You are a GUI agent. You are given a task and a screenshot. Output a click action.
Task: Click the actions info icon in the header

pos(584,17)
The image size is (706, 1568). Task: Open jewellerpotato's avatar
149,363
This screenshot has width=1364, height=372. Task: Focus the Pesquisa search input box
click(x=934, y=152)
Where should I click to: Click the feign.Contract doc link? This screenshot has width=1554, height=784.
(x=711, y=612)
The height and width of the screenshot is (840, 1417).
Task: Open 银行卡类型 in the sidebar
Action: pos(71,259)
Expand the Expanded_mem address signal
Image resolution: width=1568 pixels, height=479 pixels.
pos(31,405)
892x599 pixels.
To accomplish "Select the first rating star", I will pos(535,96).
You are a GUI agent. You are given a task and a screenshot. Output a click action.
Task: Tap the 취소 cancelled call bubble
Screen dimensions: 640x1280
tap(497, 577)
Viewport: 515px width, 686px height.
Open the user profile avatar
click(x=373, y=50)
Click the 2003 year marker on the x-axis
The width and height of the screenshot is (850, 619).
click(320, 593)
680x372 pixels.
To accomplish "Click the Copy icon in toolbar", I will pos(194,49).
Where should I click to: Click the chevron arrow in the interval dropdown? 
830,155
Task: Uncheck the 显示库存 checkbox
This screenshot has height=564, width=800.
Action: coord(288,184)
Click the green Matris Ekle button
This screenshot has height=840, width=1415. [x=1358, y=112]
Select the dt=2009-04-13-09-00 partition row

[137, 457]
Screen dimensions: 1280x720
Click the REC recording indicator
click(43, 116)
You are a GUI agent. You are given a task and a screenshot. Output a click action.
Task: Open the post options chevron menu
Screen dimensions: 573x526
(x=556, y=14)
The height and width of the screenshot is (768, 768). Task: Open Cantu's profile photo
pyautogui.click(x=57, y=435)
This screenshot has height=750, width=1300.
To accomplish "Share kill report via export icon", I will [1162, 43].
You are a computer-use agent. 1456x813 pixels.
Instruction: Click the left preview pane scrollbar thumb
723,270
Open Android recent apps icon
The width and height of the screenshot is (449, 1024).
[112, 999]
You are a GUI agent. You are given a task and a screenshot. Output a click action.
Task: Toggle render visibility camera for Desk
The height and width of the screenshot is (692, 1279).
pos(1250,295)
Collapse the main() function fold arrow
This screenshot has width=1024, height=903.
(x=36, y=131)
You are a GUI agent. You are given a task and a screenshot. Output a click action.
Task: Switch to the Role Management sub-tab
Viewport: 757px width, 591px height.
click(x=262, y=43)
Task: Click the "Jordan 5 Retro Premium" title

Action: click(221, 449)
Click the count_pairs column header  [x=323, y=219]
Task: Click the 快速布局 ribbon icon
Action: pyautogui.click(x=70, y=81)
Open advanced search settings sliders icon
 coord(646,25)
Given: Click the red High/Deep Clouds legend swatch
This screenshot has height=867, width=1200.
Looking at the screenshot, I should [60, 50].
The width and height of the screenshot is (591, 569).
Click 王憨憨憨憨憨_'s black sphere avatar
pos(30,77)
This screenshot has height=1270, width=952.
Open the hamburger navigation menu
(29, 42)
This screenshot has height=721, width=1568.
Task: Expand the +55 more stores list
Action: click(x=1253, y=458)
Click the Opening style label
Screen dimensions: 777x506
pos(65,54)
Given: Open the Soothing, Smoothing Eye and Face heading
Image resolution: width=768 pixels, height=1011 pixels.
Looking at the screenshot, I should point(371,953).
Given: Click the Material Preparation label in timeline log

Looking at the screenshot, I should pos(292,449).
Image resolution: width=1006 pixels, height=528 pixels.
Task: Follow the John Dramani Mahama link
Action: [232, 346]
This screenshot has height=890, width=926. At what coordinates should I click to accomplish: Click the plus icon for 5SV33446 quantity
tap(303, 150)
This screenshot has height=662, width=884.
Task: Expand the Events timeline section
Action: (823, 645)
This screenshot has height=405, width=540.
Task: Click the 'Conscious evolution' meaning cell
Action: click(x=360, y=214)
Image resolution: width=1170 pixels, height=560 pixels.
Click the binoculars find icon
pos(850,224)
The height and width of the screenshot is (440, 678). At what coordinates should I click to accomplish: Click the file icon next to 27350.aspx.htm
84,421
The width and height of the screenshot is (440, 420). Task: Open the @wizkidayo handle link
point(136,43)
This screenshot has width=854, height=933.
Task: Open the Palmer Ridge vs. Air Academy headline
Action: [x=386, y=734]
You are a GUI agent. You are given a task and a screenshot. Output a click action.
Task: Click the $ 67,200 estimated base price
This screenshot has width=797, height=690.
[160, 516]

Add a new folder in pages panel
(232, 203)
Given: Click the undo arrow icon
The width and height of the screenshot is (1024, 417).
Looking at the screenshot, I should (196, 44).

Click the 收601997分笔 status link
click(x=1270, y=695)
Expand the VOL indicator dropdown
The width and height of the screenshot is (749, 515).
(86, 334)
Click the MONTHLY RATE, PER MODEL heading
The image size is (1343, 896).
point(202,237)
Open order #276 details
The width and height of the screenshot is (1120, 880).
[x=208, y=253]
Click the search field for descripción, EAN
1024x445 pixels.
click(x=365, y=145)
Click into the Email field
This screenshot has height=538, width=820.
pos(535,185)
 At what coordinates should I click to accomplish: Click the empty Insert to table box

|---|

(Task to carry out): Reproduce each line of the data without any change.

(Exercise answer):
You are a GUI agent. You are given a task and a screenshot. Output a click action.
Task: Click the actions info icon in the header

pos(584,17)
The image size is (706, 1568). Task: Open jewellerpotato's avatar
149,363
This screenshot has width=1364, height=372. Task: Focus the Pesquisa search input box
click(x=934, y=152)
Where should I click to: Click the feign.Contract doc link? This screenshot has width=1554, height=784.
(x=711, y=612)
The height and width of the screenshot is (840, 1417).
Task: Open 银行卡类型 in the sidebar
Action: pos(71,259)
Expand the Expanded_mem address signal
Image resolution: width=1568 pixels, height=479 pixels.
pos(31,405)
892x599 pixels.
To accomplish "Select the first rating star", I will pos(535,96).
You are a GUI agent. You are given a task and a screenshot. Output a click action.
Task: Tap the 취소 cancelled call bubble
Screen dimensions: 640x1280
tap(497, 577)
Viewport: 515px width, 686px height.
Open the user profile avatar
click(x=373, y=50)
Click the 2003 year marker on the x-axis
The width and height of the screenshot is (850, 619).
click(320, 593)
680x372 pixels.
To accomplish "Click the Copy icon in toolbar", I will pos(194,49).
Where should I click to: Click the chevron arrow in the interval dropdown? 
830,155
Task: Uncheck the 显示库存 checkbox
This screenshot has height=564, width=800.
Action: coord(288,184)
Click the green Matris Ekle button
This screenshot has height=840, width=1415. [x=1358, y=112]
Select the dt=2009-04-13-09-00 partition row

[137, 457]
Screen dimensions: 1280x720
Click the REC recording indicator
click(43, 116)
You are a GUI agent. You are given a task and a screenshot. Output a click action.
Task: Open the post options chevron menu
Screen dimensions: 573x526
(x=556, y=14)
The height and width of the screenshot is (768, 768). Task: Open Cantu's profile photo
pyautogui.click(x=57, y=435)
This screenshot has height=750, width=1300.
To accomplish "Share kill report via export icon", I will [1162, 43].
You are a computer-use agent. 1456x813 pixels.
Instruction: Click the left preview pane scrollbar thumb
723,270
Open Android recent apps icon
The width and height of the screenshot is (449, 1024).
[112, 999]
You are a GUI agent. You are given a task and a screenshot. Output a click action.
Task: Toggle render visibility camera for Desk
The height and width of the screenshot is (692, 1279).
pos(1250,295)
Collapse the main() function fold arrow
This screenshot has width=1024, height=903.
(x=36, y=131)
You are a GUI agent. You are given a task and a screenshot. Output a click action.
Task: Switch to the Role Management sub-tab
Viewport: 757px width, 591px height.
click(x=262, y=43)
Task: Click the "Jordan 5 Retro Premium" title

Action: click(221, 449)
Click the count_pairs column header  [x=323, y=219]
Task: Click the 快速布局 ribbon icon
Action: pyautogui.click(x=70, y=81)
Open advanced search settings sliders icon
 coord(646,25)
Given: Click the red High/Deep Clouds legend swatch
This screenshot has height=867, width=1200.
Looking at the screenshot, I should [60, 50].
The width and height of the screenshot is (591, 569).
Click 王憨憨憨憨憨_'s black sphere avatar
pos(30,77)
This screenshot has height=1270, width=952.
Open the hamburger navigation menu
(29, 42)
This screenshot has height=721, width=1568.
Task: Expand the +55 more stores list
Action: click(x=1253, y=458)
Click the Opening style label
Screen dimensions: 777x506
pos(65,54)
Given: Open the Soothing, Smoothing Eye and Face heading
Image resolution: width=768 pixels, height=1011 pixels.
Looking at the screenshot, I should point(371,953).
Given: Click the Material Preparation label in timeline log

Looking at the screenshot, I should pos(292,449).
Image resolution: width=1006 pixels, height=528 pixels.
Task: Follow the John Dramani Mahama link
Action: [232, 346]
This screenshot has height=890, width=926. At what coordinates should I click to accomplish: Click the plus icon for 5SV33446 quantity
tap(303, 150)
This screenshot has height=662, width=884.
Task: Expand the Events timeline section
Action: (823, 645)
This screenshot has height=405, width=540.
Task: Click the 'Conscious evolution' meaning cell
Action: click(x=360, y=214)
Image resolution: width=1170 pixels, height=560 pixels.
Click the binoculars find icon
pos(850,224)
The height and width of the screenshot is (440, 678). At what coordinates should I click to accomplish: Click the file icon next to 27350.aspx.htm
84,421
The width and height of the screenshot is (440, 420). Task: Open the @wizkidayo handle link
point(136,43)
This screenshot has width=854, height=933.
Task: Open the Palmer Ridge vs. Air Academy headline
Action: [x=386, y=734]
You are a GUI agent. You are given a task and a screenshot. Output a click action.
Task: Click the $ 67,200 estimated base price
This screenshot has width=797, height=690.
[160, 516]

Add a new folder in pages panel
(232, 203)
Given: Click the undo arrow icon
The width and height of the screenshot is (1024, 417).
Looking at the screenshot, I should (196, 44).

Click the 收601997分笔 status link
click(x=1270, y=695)
Expand the VOL indicator dropdown
The width and height of the screenshot is (749, 515).
(86, 334)
Click the MONTHLY RATE, PER MODEL heading
The image size is (1343, 896).
point(202,237)
Open order #276 details
The width and height of the screenshot is (1120, 880).
[x=208, y=253]
Click the search field for descripción, EAN
1024x445 pixels.
click(x=365, y=145)
Click into the Email field
This screenshot has height=538, width=820.
pos(535,185)
 At what coordinates should I click to accomplish: Click the empty Insert to table box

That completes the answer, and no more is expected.